[ オピニオン ]
(2016/5/23 05:00)
米国はえんじ色のような強い赤。欧州は赤めのグレー。日本はブルーグリーン―。化学世界最大手で塗料などを手がける独BASFが、景気動向や世相を反映して選んだ2016―17年の地域別の自動車のカラートレンドだ。
各地域とも複数の色があるが、今年の中心色は米欧ともに赤系。米国は変化をもたらす強いリーダーを求める世論が影響していそうだ。赤をシンボルカラーとする共和党で大統領選候補の指名を確実にした実業家ドナルド・トランプ氏を想起させる。
欧州の赤は“血”だという。中東やアフリカからの移民問題を解決できず、受け入れる側の国民一人一人のアイデンティティーを揺さぶっている。グレーは中間色ゆえに、曖昧さやボーダーレスの印象も与える。

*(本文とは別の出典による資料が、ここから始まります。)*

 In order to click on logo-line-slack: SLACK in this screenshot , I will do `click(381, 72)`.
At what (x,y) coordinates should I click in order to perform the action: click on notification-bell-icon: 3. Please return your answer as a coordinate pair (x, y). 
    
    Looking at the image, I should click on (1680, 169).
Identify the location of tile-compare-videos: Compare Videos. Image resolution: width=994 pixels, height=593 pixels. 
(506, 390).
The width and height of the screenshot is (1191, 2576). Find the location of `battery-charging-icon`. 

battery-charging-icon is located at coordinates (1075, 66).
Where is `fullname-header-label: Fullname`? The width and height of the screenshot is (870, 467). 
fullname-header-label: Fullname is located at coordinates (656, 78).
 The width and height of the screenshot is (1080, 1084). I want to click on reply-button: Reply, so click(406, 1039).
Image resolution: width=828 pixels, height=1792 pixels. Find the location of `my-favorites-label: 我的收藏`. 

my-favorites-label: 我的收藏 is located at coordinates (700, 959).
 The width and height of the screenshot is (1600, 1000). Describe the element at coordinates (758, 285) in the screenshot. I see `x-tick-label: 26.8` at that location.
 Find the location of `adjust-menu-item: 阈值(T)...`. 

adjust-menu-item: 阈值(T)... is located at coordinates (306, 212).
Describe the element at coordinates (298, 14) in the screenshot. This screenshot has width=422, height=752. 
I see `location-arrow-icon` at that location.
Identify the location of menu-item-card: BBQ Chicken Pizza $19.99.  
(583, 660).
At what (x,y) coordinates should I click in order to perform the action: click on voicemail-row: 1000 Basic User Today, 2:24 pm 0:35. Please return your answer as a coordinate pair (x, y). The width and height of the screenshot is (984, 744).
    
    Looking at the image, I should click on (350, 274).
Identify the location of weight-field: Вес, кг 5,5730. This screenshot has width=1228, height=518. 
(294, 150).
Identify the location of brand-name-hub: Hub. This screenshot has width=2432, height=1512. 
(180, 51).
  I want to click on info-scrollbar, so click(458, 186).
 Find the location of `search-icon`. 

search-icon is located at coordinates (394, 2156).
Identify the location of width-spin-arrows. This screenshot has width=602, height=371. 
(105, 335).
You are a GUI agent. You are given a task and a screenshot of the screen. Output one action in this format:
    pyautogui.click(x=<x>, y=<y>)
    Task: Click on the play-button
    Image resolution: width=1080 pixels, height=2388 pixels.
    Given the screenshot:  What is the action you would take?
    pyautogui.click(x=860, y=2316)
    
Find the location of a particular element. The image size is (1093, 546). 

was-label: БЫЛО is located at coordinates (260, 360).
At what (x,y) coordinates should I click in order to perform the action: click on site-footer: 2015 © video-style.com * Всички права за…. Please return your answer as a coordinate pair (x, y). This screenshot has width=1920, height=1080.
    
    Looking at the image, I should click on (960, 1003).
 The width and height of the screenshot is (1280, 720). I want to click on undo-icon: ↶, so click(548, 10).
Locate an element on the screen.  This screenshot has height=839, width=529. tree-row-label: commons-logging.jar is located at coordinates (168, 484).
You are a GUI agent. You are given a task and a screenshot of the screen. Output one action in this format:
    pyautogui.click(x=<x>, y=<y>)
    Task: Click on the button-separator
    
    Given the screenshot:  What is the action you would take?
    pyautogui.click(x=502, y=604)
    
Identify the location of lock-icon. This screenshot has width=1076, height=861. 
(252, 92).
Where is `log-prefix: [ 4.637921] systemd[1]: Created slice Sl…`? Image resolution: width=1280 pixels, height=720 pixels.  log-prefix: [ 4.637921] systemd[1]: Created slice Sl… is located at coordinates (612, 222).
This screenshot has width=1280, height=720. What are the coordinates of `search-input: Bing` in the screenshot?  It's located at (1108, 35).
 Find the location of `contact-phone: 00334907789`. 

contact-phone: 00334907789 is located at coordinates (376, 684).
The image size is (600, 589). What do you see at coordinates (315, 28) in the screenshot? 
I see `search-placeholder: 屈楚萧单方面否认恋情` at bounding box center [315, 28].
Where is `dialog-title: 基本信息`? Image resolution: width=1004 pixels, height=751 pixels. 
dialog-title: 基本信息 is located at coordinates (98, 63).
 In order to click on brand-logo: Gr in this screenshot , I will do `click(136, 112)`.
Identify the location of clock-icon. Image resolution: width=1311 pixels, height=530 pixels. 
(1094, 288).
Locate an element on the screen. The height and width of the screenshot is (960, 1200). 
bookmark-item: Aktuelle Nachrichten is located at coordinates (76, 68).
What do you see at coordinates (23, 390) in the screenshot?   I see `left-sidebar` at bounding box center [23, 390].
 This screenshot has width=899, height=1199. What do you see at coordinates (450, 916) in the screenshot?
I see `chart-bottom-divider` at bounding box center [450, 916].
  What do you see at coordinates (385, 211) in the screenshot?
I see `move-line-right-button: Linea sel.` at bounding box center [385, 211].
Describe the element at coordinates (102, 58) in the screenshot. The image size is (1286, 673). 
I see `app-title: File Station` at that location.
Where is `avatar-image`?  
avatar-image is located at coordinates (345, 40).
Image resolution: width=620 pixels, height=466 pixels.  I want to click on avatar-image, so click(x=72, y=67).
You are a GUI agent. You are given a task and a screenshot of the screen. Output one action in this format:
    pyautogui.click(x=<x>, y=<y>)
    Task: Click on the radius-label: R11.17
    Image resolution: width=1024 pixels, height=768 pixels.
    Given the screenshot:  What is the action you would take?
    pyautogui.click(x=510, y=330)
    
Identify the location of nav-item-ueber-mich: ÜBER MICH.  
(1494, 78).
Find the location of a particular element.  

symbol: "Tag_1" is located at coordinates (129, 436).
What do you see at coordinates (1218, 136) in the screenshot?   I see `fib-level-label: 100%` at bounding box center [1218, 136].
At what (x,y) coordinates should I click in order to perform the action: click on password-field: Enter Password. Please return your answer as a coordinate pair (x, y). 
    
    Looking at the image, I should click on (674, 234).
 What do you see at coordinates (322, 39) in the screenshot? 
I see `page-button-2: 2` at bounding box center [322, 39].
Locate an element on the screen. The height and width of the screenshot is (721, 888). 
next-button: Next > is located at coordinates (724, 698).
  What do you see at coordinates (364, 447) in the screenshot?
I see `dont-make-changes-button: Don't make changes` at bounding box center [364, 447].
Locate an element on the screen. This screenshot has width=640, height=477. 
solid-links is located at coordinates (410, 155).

日本のブルーグリーンもまた境界色。男女ともに使いやすく、政府が目指す「一億総活躍社会」に通じるものがある。1990年代に大流行した色だが、新たな社会を生み出す斬新(ざんしん)さがあると分析する。
BASFがトレンドとして提案したのは全部で65色。総じて青系が目立ち、欧州でも今後は高彩度のメタリックブルーの車が伸びると予想する。ただ寒色は収縮色・後退色。世界経済の先行きは暖色であってほしい。